Please print exactly the lines running from the one that contains "This screenshot has height=623, width=641." to the end of the data, with both lines included.

───── Supplied material

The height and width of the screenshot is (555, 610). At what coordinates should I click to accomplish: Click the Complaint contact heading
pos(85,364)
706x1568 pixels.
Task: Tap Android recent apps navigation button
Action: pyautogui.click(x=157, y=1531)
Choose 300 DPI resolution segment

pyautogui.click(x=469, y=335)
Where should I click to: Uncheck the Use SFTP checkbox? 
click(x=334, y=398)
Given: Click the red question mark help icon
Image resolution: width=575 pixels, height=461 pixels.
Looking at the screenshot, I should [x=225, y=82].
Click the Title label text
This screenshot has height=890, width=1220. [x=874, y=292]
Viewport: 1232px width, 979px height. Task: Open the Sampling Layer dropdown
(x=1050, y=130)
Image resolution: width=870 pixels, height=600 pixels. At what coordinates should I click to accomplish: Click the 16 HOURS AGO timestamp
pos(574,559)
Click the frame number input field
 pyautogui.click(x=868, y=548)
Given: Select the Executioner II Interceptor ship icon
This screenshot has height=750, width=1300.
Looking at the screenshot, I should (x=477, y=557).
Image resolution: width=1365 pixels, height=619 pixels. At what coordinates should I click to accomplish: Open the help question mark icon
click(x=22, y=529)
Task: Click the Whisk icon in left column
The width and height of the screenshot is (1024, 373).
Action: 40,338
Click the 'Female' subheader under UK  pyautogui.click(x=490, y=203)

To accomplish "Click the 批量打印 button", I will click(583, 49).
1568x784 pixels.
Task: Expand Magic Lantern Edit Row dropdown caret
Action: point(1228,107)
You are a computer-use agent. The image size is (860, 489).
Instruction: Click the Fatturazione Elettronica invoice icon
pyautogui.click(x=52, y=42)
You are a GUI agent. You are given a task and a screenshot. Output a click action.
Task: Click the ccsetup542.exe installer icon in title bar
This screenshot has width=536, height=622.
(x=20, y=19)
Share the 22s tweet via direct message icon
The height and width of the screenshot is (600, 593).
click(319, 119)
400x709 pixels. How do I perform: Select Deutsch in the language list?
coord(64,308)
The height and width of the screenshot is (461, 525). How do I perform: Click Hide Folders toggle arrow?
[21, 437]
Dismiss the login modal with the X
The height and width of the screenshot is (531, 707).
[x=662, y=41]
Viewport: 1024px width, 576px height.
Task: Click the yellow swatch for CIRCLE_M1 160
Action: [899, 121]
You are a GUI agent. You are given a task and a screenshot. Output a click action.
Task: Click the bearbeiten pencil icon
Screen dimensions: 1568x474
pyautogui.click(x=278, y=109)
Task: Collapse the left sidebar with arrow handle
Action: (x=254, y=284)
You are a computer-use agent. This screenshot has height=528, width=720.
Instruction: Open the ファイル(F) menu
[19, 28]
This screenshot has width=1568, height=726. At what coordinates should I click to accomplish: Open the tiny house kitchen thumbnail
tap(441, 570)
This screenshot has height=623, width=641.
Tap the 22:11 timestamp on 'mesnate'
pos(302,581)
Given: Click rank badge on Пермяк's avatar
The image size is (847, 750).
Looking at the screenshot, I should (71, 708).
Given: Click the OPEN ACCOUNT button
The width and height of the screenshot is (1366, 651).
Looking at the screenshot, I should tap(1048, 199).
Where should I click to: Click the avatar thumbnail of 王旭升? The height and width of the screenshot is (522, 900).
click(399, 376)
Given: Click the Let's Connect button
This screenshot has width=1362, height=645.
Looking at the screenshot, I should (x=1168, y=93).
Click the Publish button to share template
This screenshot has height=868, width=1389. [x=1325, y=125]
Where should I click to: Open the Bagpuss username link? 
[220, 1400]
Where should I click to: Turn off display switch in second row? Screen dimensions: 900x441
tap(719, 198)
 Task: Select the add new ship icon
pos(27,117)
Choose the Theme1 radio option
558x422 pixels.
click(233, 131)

──────────

** Solution to this problem **
This screenshot has height=623, width=641.
Tap the 22:11 timestamp on 'mesnate'
pos(302,581)
Given: Click rank badge on Пермяк's avatar
The image size is (847, 750).
Looking at the screenshot, I should (71, 708).
Given: Click the OPEN ACCOUNT button
The width and height of the screenshot is (1366, 651).
Looking at the screenshot, I should tap(1048, 199).
Where should I click to: Click the avatar thumbnail of 王旭升? The height and width of the screenshot is (522, 900).
click(399, 376)
Given: Click the Let's Connect button
This screenshot has width=1362, height=645.
Looking at the screenshot, I should (x=1168, y=93).
Click the Publish button to share template
This screenshot has height=868, width=1389. [x=1325, y=125]
Where should I click to: Open the Bagpuss username link? 
[220, 1400]
Where should I click to: Turn off display switch in second row? Screen dimensions: 900x441
tap(719, 198)
 Task: Select the add new ship icon
pos(27,117)
Choose the Theme1 radio option
558x422 pixels.
click(233, 131)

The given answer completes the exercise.